Marianne C. Ophardt
Washington State University Cooperative Extension
Area Extension Agent
Hot weather or drought conditions sometimes lead to a physiological problem called leaf scorch. Leaf scorch shows up as a browning and drying of the leaf edges. In severe cases the brown areas will extend into the leaf tissue between the main veins. In extreme cases, the entire leaf turns brown.
Leaf scorch is often more severe on the side of the plant where the heat stress was greater, usually the south or southwest sides. Reflected light from light-colored surfaces and heat radiated from cement or asphalt put additional heat stress on plants and can increase the severity of leaf scorch. Rock mulches also absorb and radiate heat causing plant stress.
Leaf scorch is associated with inadequate amounts of water being available for the plant to use, especially during hot weather when plants have higher water demands. However, the cause is not always a matter of heat stress and too little water in the soil. A number of other factors may contribute to the development of leaf scorch. These factors include:
Inadequate or poorly developed root systems due to recent transplanting or poor planting practices.
Girdling roots choking the tree.
Injury to the roots or trunk, especially mower and weed trimmer injury.
Root disease, especially root rot.
Interference with water uptake and utilization due to soil compaction, poor penetration of water into the soil, water run off on slopes; and high salts in the soil.

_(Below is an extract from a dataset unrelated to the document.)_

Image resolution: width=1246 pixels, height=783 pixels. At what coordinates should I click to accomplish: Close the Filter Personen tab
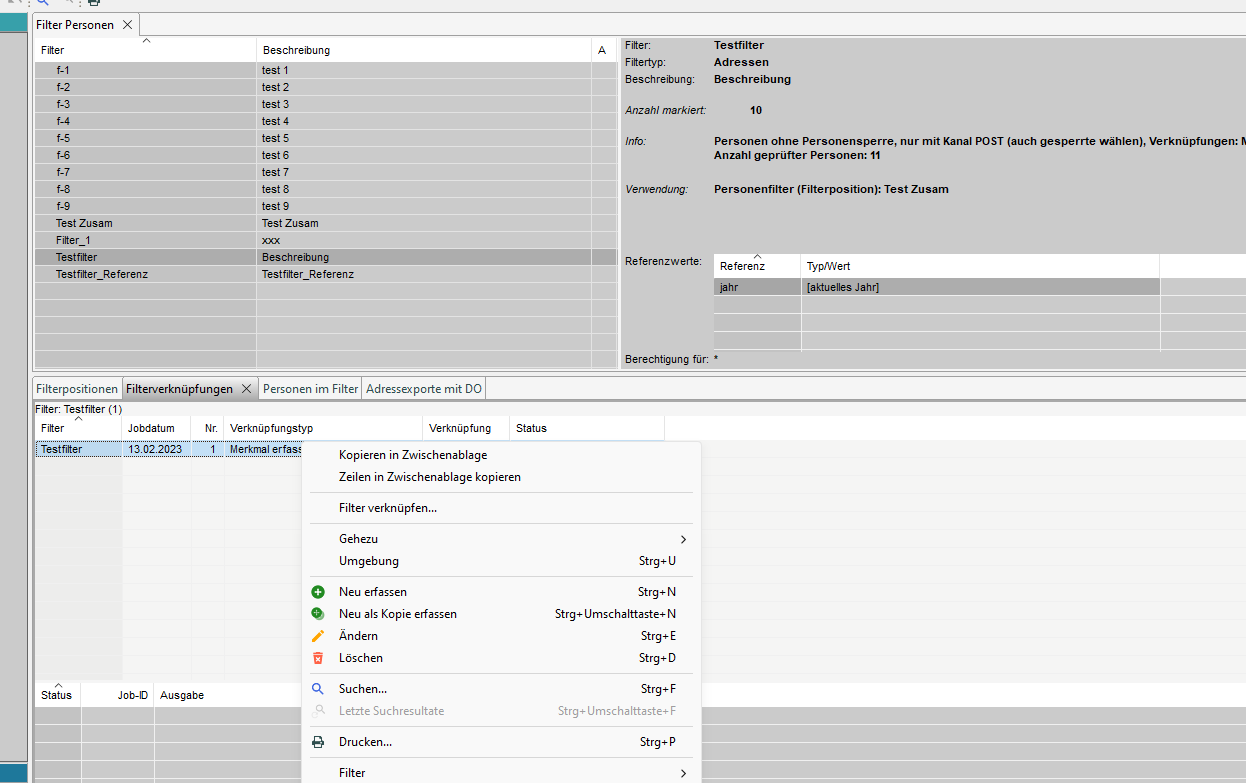pyautogui.click(x=127, y=25)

Excess water and saturated soils exclude oxygen from the roots and also interfere with root function and water uptake. The result of too much water can be the same as too little!
Leaf scorch is a sign that a tree is under some sort of stress. When scorch develops on tree leaves, it's important to analyze the cause and then take remedial action to alleviate the stress and keep the tree as healthy as possible.